Я подошел к ней. Взялся за лямку платья.
– Вот это платье, сколько стоит, тысяч десять?
– Двадцать пять, – обидчиво сказала она.
– Ещё лучше, продашь и два месяца будете жить с мамой.
– Мы на такие деньги не сможем жить, – с каждым её словом я понимал, как далеко зашел в вопросах невоспитания дочери. Пусть и не родной.
– Приучитесь. Как другие люди на десять тысяч живут, так и вы будете. Ко всему человек привыкает.
– Ты прикалываешься сейчас? – она даже не понимает, что говорит совсем не то, что подобает говорить в таком случае.
Я грозно посмотрел на Яну и почему-то вот сейчас, мне совсем было её не жаль:
– Похоже что я прикалываюсь? Иди домой и передай маме, чтобы больше тебя не присылала. Пусть устроится на работу. Да и тебе не помешает поработать. А то, что-то вы совсем, с окружающим вас миром, связь потеряли. Охренели совсем. По пятьсот тысяч в месяц тратить. Идите и попробуйте их заработать хотя бы за год, и тогда будем разговаривать.
Я подошел, развернул её и толкнул к двери.
Она выдернула руку:
– А на баб своих значит, будешь тратить?! Да!

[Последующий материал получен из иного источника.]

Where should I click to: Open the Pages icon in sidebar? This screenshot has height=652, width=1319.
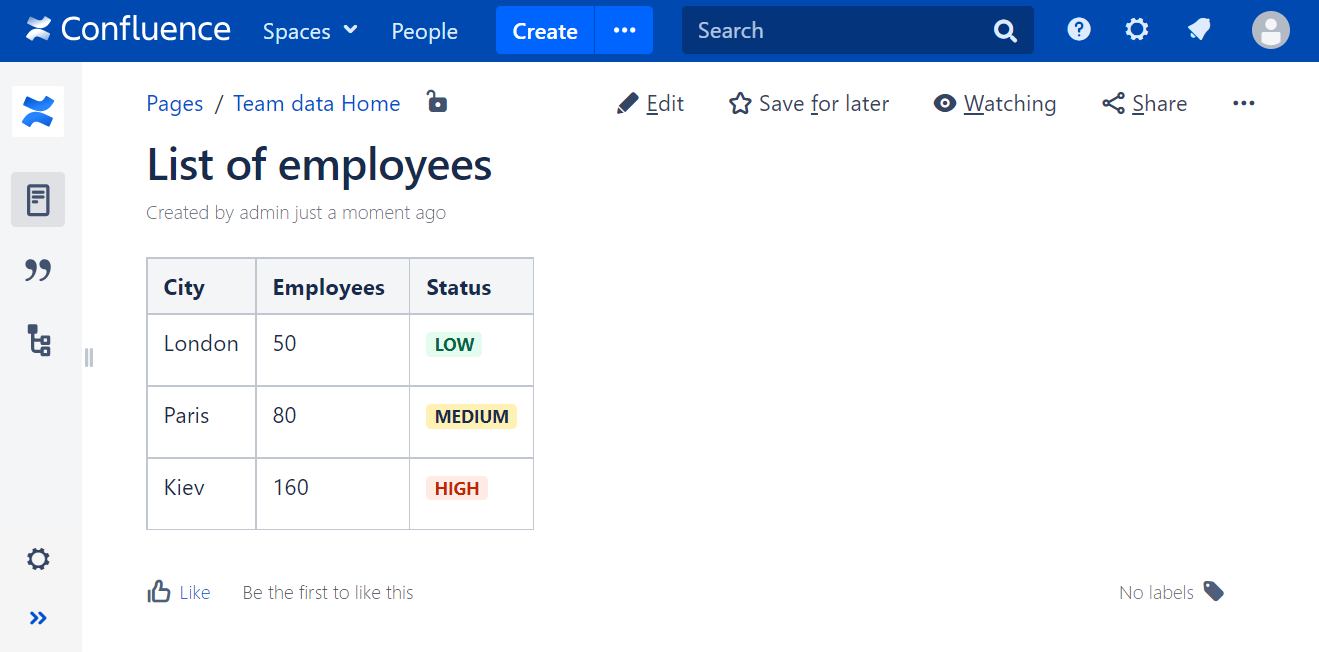tap(38, 200)
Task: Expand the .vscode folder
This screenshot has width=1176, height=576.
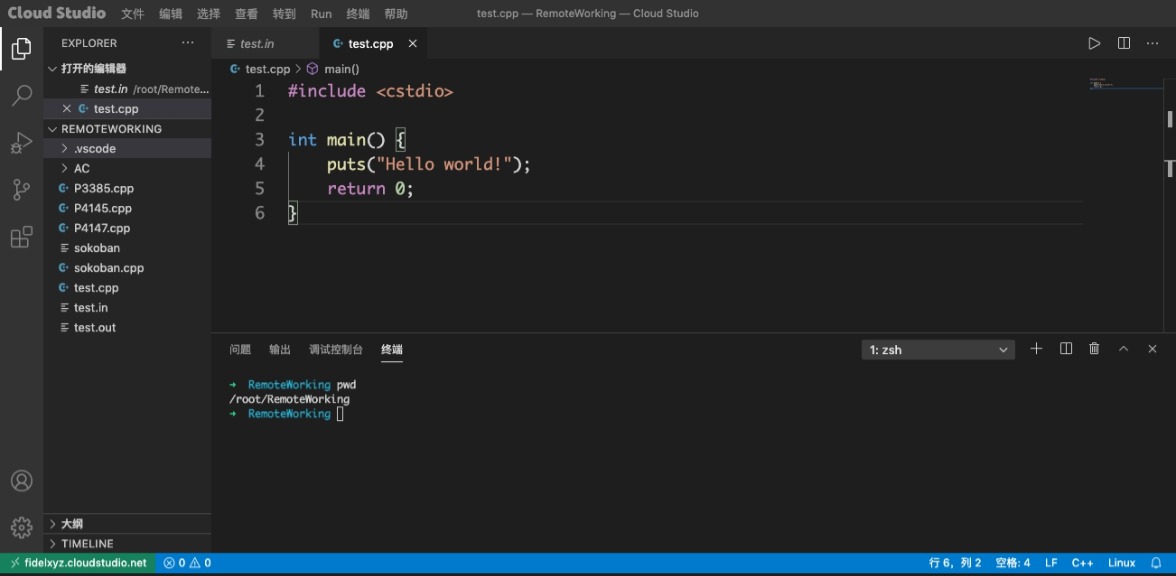Action: (94, 148)
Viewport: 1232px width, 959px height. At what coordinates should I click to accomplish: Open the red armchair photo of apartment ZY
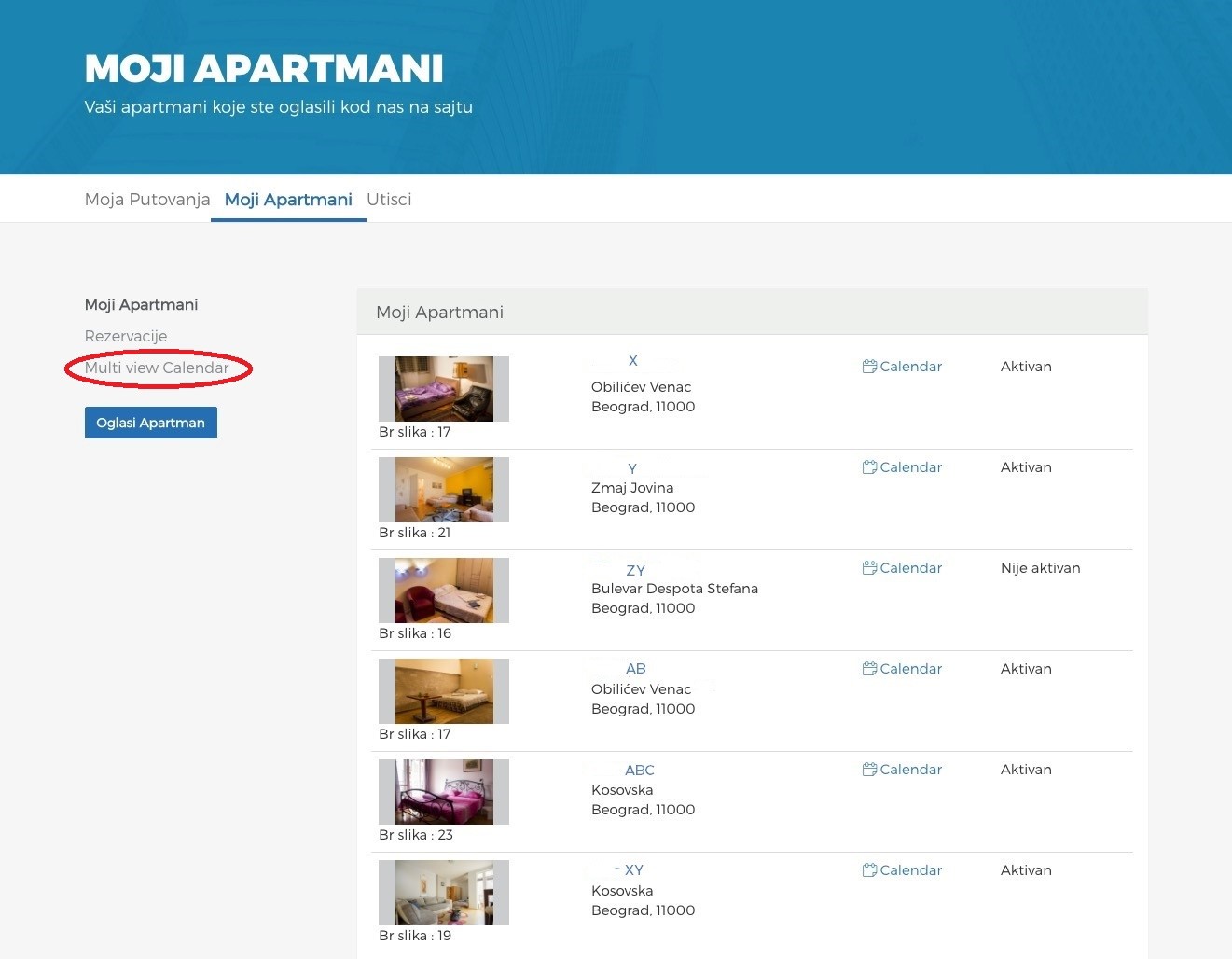(444, 591)
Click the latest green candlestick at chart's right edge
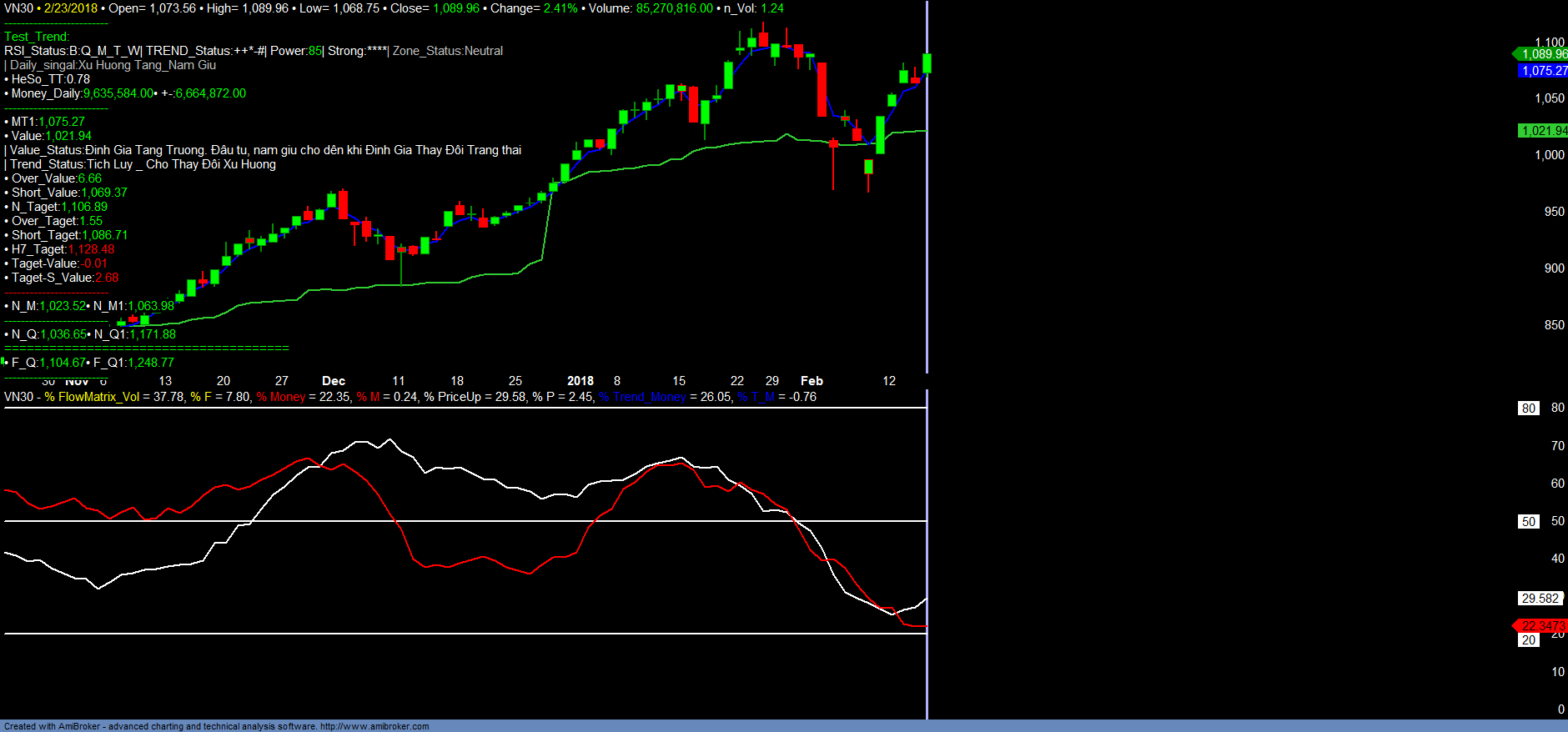The width and height of the screenshot is (1568, 732). [x=927, y=63]
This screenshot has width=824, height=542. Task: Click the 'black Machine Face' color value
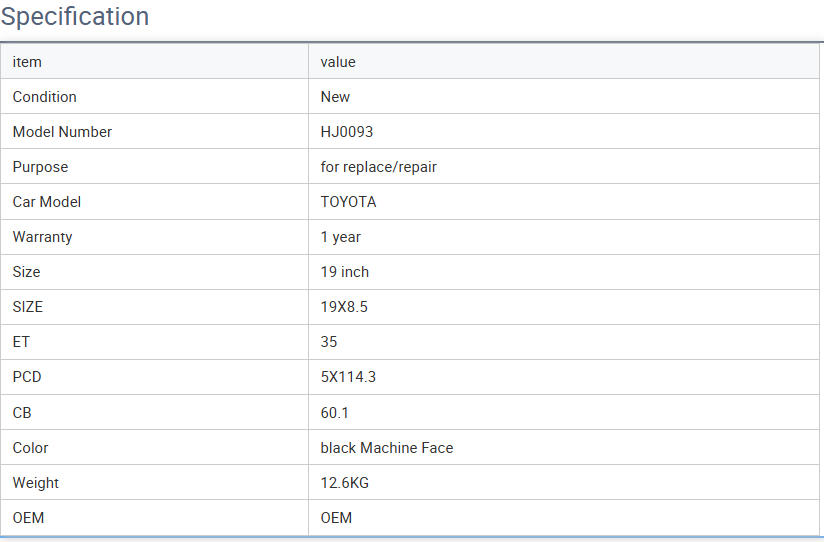[x=386, y=448]
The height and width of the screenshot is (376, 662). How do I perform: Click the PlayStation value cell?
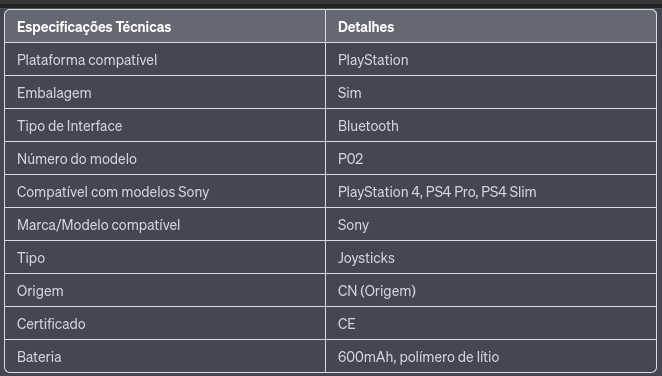(x=491, y=60)
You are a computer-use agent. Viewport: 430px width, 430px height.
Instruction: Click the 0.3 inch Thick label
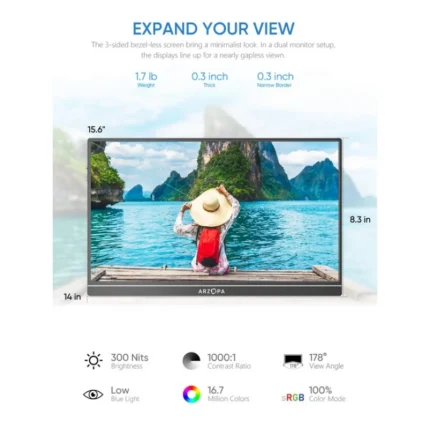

– Слушай, я работаю и зарабатываю деньги и буду тратить их куда захочу. Поняла? Всё давай, не зли меня. Вот, – я открыл кошелёк, достал пять тысяч и протянул ей, – вот вам на первое время, чтобы на макароны хватило, пока вы на работу не устроитесь. Больше в этом месяце не дам. На следующий месяц, получите ещё десять тысяч, это тебе как материальная помощь, пока учишься в университете. Когда закончишь, помощь прекратиться.
– Ну ты гад. Правильно мама сказала, – лицо её перекосило злобой.
– Раз я гад, тогда давай, пошла отсюда, быстро, – я вытолкнул её за дверь.
– Ненавижу, – крикнула она и я услышал, как простучали по коридору её каблуки.
Вот так с детства как сыр в масле каталась, а теперь – ненавижу.
Может я перегнул. Но с другой стороны, они так никогда и не научаться, что деньги нужно считать, а не разбрасывать направо, и налево. Пусть поостынут в своих непомерных тратах. И поймут, что ничего не даётся просто так…
Ася
Уже несколько дней Янка совсем пришибленная. В стрессе, от того, что теперь не имеет возможности разбрасывать деньги направо и налево. В каком-то смысле жаль её конечно, но постепенно, жалобы по поводу отсутствия денег начинают меня просто бесить.
Да что она вообще знает, о том, когда у тебя нет денег на обычные вещи, а не на дурацкое платье, или новые джинсы.
В перерывах она постоянно жаловалась на отца, ругала его самыми последними словами. И мне надоело по третьему кругу слушать, какой кобель её отчим.
– Я вообще от этого всего в шоке. Матушка золото понесла в ломбард. А что дальше, вещи начнём продавать? Дизайнерские джинсы продавать не собираюсь. Пусть матушка продаёт. А мне в универ в чём-то ходить нужно. Он мне, как собаке, пять тысяч кинул. На – и живите полмесяца. Ну нормально? Так я пошла себе босоножки купила, а матушке не сказала, пусть выкручивается и думает на что нам жить.